Singapore: The Singapore Cricket Club Excavation

John N. Miksic, Department of Southeast Asian Studies, National University of Singapore, and Goh Geok Yian, History Programme, School of Humanities, Nanyang Technological University.

April 2003

This is the first of a projected series of archaeological site reports. The series is intended to make technical data available for comparative study to all scholars who work on Southeast Asian archaeology.

The first report in this series is devoted to a site of relatively modest proportions. This is by design; since the main medium by which these reports are designed to be disseminated is electronic, they can be updated, modified, and otherwise altered to adapt to the needs of the academic community as more sites are added, new typologies for artifacts and methods of organizing data are found to be significant, and new questions are posed. It is hoped that the use of this medium will enable scholars to communicate across political boundaries in order to foster regional collaboration.

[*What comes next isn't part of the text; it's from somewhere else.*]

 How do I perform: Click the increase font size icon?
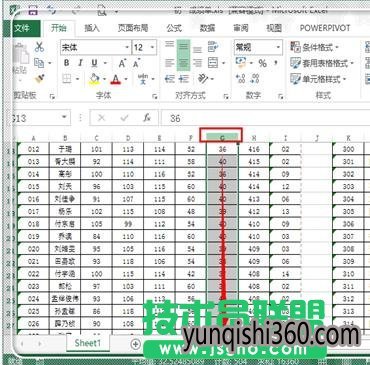[x=122, y=63]
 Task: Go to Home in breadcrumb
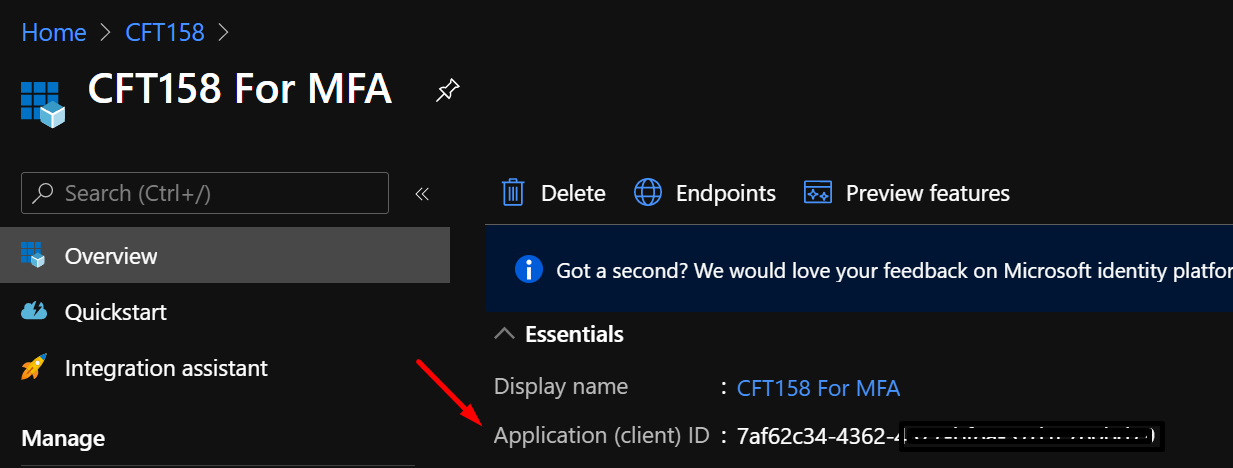point(54,32)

The Singapore Cricket Club (SCC) site was excavated during a period of two weeks in 2003. This project was greatly facilitated by Prof. Brian Farrell of the Department of History, National University of Singapore. As a member of the Singapore Cricket Club, he was able to help the archaeological team to gain permission to excavated a small area (15.2 square meters). Mr. Mark James and Mr. Ray Parry of the SCC were instrumental in enabling the archaeological team to choose a location and a time which would not interfere with the SCC’s regular activities.

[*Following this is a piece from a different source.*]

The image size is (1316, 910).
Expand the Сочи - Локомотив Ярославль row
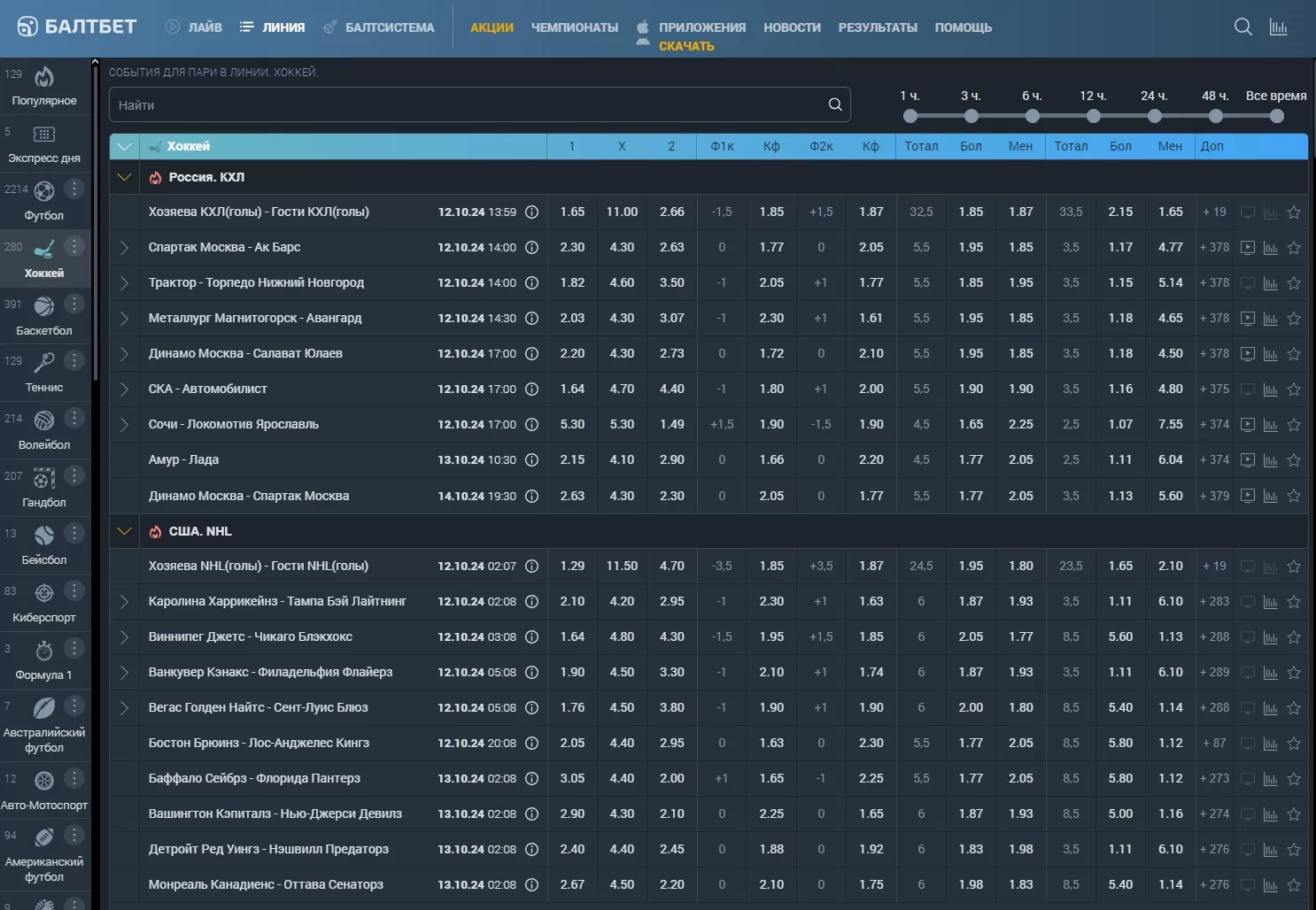(124, 425)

The excavation yielded mainly artifacts of the 14th century. These consisted of locally-made earthenware, Chinese porcelain and stoneware, Chinese coins and glass, and worked stone. One important find was a layer of white sand underlying the 14th-century stratum, which confirmed an ancient Malay description of ancient Singapore when it was first inhabited. The main activity at the site seems to have been the working of metal, including recycling Chinese copper coins.